> _Your task_:
Extract every line of the records that contains the word "sidebar", treating uppercase and lowercase letters as distinct.

> _Stored rows_:

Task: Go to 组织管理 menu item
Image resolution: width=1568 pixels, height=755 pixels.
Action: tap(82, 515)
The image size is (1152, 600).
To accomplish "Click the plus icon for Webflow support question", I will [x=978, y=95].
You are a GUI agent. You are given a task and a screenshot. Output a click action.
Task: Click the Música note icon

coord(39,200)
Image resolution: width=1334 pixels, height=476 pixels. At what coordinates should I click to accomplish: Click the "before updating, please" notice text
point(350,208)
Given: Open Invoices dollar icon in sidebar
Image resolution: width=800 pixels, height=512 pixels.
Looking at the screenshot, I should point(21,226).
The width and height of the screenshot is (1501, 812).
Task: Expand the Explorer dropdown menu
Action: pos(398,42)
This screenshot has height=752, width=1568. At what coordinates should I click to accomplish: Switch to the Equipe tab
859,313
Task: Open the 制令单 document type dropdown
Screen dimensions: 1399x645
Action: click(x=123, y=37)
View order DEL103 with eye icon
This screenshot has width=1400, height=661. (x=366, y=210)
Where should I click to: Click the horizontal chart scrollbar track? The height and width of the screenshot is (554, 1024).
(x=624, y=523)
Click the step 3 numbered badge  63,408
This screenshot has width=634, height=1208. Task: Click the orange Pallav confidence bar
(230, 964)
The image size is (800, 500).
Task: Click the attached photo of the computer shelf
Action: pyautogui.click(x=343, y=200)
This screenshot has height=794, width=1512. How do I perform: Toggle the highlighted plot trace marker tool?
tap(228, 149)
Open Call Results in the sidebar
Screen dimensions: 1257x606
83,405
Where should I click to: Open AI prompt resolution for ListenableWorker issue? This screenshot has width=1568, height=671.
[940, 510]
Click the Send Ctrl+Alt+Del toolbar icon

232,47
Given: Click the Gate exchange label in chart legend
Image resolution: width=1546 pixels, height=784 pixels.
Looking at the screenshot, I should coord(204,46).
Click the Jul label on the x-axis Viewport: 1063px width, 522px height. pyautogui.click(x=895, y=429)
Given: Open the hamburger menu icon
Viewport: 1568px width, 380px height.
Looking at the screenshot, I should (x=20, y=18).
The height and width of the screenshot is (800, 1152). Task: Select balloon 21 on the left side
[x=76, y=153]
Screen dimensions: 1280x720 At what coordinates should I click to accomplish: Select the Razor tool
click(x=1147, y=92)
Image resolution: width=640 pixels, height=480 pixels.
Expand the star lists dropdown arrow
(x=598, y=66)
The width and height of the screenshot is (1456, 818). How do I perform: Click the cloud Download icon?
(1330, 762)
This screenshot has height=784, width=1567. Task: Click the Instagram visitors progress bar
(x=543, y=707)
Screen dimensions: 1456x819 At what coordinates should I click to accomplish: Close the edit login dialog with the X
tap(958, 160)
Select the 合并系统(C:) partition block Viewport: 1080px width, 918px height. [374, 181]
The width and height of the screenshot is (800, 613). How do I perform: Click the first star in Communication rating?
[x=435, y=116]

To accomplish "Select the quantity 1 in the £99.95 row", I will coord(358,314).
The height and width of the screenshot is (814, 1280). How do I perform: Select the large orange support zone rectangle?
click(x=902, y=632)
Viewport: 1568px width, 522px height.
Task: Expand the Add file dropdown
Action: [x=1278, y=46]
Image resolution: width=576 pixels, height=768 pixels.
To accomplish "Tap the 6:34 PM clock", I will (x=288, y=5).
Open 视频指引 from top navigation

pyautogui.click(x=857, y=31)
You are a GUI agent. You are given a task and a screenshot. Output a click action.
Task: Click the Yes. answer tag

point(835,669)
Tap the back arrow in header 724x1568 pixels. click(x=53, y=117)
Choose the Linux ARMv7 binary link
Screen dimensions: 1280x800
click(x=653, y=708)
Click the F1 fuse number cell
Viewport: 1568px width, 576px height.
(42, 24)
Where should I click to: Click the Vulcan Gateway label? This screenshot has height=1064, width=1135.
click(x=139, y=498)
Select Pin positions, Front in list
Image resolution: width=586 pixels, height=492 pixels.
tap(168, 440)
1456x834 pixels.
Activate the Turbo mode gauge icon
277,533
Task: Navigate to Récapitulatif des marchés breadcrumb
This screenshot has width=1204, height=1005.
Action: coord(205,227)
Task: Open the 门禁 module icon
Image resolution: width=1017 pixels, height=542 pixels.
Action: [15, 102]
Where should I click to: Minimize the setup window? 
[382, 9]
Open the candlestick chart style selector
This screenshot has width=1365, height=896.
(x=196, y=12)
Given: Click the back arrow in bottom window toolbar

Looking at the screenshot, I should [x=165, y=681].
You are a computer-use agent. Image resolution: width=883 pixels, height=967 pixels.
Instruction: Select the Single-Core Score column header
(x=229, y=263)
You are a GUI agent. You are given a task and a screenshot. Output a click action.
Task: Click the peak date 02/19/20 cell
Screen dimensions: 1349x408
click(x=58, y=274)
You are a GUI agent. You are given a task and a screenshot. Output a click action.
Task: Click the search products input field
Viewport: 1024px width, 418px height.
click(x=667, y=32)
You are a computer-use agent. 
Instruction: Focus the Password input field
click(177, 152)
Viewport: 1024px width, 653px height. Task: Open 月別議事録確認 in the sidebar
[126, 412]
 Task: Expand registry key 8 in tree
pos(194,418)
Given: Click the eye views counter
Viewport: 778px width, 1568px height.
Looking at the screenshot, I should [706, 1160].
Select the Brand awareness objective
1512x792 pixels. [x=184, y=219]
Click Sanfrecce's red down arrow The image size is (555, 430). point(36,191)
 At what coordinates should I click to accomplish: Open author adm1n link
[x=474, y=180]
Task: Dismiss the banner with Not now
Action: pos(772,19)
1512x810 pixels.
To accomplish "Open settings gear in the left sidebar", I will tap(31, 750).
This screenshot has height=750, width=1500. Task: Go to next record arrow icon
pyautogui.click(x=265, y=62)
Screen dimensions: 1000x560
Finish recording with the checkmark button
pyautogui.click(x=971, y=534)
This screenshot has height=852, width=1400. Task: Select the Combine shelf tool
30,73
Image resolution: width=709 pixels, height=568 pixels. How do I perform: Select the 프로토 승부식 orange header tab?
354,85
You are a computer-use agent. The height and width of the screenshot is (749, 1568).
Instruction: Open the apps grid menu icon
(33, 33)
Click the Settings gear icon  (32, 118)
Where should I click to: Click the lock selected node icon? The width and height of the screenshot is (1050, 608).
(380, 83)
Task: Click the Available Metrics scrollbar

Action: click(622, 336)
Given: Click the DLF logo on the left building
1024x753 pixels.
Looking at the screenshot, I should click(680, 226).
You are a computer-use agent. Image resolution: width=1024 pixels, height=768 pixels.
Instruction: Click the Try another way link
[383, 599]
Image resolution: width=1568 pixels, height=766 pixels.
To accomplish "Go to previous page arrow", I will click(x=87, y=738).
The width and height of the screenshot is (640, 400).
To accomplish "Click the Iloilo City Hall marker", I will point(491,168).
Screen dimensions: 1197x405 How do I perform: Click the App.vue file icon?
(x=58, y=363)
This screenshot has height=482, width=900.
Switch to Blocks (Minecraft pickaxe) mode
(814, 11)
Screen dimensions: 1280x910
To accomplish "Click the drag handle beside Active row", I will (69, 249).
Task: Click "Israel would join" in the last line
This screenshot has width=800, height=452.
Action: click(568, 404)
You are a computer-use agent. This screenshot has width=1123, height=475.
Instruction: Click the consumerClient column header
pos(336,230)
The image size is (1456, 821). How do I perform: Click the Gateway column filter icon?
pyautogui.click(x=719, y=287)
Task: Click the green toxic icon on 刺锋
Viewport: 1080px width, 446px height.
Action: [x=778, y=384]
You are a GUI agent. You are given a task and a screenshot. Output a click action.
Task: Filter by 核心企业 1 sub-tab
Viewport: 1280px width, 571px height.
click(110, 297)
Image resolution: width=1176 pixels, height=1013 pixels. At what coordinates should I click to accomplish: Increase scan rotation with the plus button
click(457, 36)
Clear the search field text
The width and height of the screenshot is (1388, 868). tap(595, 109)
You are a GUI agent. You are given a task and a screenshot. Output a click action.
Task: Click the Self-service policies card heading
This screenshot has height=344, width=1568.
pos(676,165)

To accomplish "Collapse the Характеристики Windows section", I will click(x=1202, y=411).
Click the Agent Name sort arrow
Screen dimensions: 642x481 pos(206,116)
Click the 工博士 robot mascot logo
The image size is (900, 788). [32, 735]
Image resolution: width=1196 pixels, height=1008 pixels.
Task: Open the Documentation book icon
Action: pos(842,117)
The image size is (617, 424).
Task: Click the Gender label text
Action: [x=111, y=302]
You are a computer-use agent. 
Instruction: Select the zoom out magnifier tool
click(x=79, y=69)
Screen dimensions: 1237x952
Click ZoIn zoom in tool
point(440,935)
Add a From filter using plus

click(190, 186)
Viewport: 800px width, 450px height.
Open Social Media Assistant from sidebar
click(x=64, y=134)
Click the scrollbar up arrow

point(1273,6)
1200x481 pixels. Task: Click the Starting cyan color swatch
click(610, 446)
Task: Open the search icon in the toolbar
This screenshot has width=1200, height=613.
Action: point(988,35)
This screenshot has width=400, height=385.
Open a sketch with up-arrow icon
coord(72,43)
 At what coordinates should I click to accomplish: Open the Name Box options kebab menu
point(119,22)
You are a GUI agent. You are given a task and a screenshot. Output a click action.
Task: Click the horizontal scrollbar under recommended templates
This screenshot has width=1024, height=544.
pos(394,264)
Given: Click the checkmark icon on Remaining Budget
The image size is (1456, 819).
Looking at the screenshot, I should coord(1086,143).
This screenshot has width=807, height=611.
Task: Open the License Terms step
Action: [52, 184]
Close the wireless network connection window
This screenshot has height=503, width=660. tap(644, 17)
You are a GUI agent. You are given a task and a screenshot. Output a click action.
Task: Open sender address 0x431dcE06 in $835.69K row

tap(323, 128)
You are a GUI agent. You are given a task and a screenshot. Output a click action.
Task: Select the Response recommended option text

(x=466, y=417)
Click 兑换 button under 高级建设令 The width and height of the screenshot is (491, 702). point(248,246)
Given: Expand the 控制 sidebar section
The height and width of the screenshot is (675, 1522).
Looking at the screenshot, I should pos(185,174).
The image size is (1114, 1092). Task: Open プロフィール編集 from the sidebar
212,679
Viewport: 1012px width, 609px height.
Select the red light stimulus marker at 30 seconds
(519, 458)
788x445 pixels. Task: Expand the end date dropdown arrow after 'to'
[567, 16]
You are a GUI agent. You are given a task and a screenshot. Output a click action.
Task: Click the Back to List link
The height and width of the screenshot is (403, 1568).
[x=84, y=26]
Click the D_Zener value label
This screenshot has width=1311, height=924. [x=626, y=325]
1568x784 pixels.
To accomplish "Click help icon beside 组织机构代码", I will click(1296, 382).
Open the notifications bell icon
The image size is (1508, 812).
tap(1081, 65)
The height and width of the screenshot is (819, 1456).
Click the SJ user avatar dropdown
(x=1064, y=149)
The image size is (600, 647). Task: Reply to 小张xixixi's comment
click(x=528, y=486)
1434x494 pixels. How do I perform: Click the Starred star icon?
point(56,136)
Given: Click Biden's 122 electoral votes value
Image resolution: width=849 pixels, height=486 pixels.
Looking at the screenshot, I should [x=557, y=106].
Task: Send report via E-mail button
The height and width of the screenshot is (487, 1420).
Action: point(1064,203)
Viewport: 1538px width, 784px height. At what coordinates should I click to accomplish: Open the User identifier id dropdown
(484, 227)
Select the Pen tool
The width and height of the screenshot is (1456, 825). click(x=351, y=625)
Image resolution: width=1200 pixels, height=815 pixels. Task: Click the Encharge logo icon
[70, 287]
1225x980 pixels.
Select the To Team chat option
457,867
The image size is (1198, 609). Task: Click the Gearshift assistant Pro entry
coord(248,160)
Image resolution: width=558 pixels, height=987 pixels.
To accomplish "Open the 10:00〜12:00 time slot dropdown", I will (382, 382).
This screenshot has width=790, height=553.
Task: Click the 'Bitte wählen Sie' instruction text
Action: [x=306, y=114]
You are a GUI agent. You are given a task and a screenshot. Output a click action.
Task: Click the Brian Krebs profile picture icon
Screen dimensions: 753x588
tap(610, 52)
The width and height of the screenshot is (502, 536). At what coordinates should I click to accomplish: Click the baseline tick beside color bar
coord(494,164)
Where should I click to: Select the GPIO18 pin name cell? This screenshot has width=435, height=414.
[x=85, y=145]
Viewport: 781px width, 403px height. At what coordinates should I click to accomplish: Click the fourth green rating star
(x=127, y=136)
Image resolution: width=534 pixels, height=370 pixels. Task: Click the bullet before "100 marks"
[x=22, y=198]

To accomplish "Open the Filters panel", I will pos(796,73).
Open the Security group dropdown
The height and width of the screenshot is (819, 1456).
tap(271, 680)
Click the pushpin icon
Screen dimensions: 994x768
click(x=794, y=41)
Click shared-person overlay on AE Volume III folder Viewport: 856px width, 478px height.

> _Answer to the problem_:
Given: Open Invoices dollar icon in sidebar
Open Call Results in the sidebar
Viewport: 1024px width, 653px height. Task: Open 月別議事録確認 in the sidebar
To accomplish "Open settings gear in the left sidebar", I will tap(31, 750).
Open Social Media Assistant from sidebar
Given: Expand the 控制 sidebar section
The image size is (1114, 1092). Task: Open プロフィール編集 from the sidebar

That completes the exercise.